What I found most problematic on this viewing was the film’s inability to settle on a particular tone. From Nichols’ directing you might expect some decent political satire. And there is a bit, but it’s difficult to tell if those things that might be construed as satire are actually played earnestly. So is it then an honest treatise on politics of campaigns in general and that of the Clintons more specifically? Then late in the film it veers toward weightier drama, a completely unexpected tonal shift given how the film starts. All credit is due to Nichols, who handles that shift remarkably well. These could almost be two different movies, but the transition is smooth and the basic ethos is similar. Elaine May as a writer brings her wonderful gift for wit and subtlety. But she can do broad humor too as in the character of Libby, an old friend of the Stantons with a gift for managing the problems that arise. They call her the Dustbuster because she cleans up the dirt. Kathy Bates brings the film’s best and most heartfelt performance to the role.
While that is the case, Libby also comes across as an exaggerated caricature of a spitfire, idealistic, lesbian, ex-mental patient. And this was one of the film’s worst aspects as I watched this time around. It is far too fast and loose with easy stereotypes. Billy Bob Thornton appears as a James Carville-like political strategist who is a cartoon redneck, even going so far as to expose himself to a campaign worker in a crass display of sexual harassment in the workplace. The film also does few favors for southern blacks (the film’s only other significant African-American character is a slow-witted barbecue restaurant owner in Stanton’s home state) or political opponents of Stanton. One a radio show where confronted with facts, a rival of Stanton’s can only manage to sputter a feeble, “but, um, duh, er, I didn’t say that.” It’s a lazy way to show Stanton having the upper hand. “The West Wing” always did heavy lifting when it came to statements made by Bartlett’s opponents.
This is about crafting too perfect a scenario around Jack Stanton that can then be ripped from under him (and us) when we learn, along with Henry and Libby, what his moral weight is really comprised of. Upon learning not only what Jack has done, but what he’s willing to do, how easily he will sacrifice ethics in order to win, Henry and Libby become disillusioned. Libby is older and less stable than Henry and so their responses are very different.
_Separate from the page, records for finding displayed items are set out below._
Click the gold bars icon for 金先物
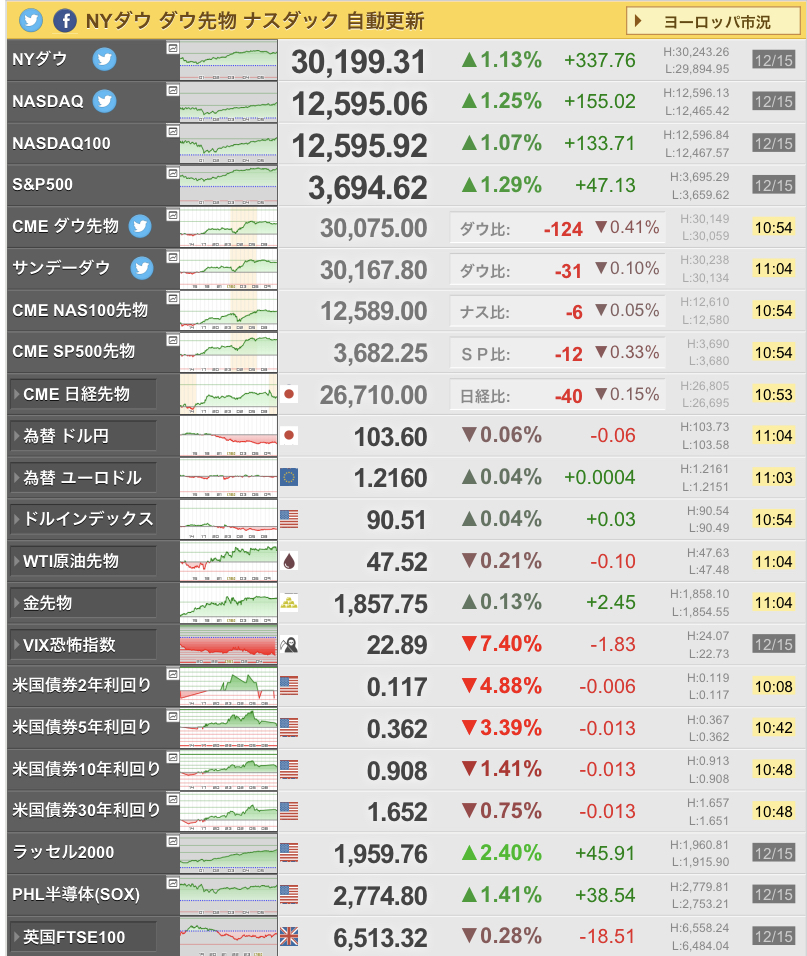Image resolution: width=807 pixels, height=956 pixels. [x=290, y=603]
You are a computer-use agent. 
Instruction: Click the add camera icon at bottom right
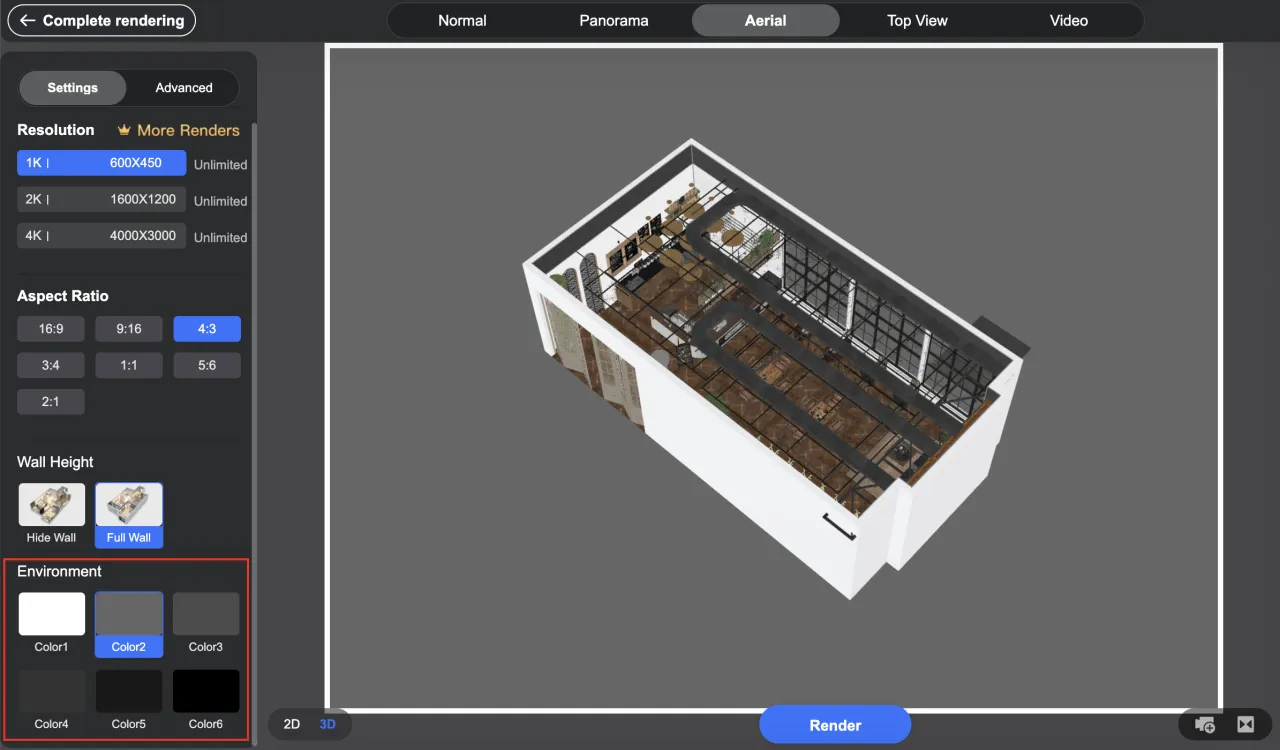(1205, 725)
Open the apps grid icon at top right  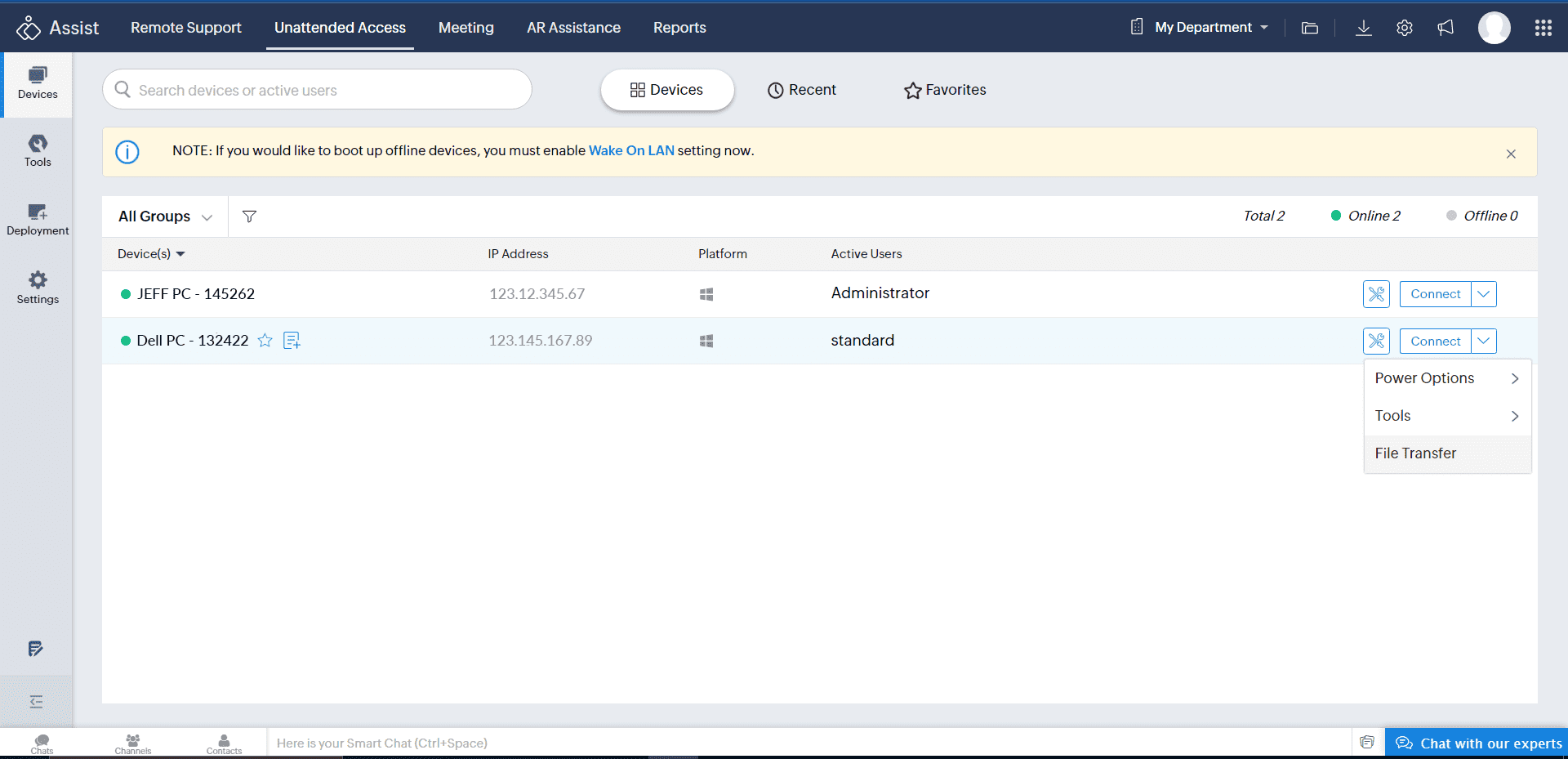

It says something very strong about Stanton’s (and Travolta’s) likeability that it’s so easy to forgive his transgressions. That should also tell us something about everyone who, even if they didn’t think he should have been impeached for it, were so vocal about defending Bill Clinton for engaging in sexual activity with a 21-year old White House intern. It may not be criminal, but it is wrong.
It’s just hard to tell where Primary Colors stands on this issue of ethics in politics. To me the final shot of the film seems designed to make us feel good about Henry’s decision. I certainly remember feeling that when I saw the movie at age nineteen. Now at thirty-six, I think it’s kind of sad and cynical, but I’m just not sure Nichols felt that way about it.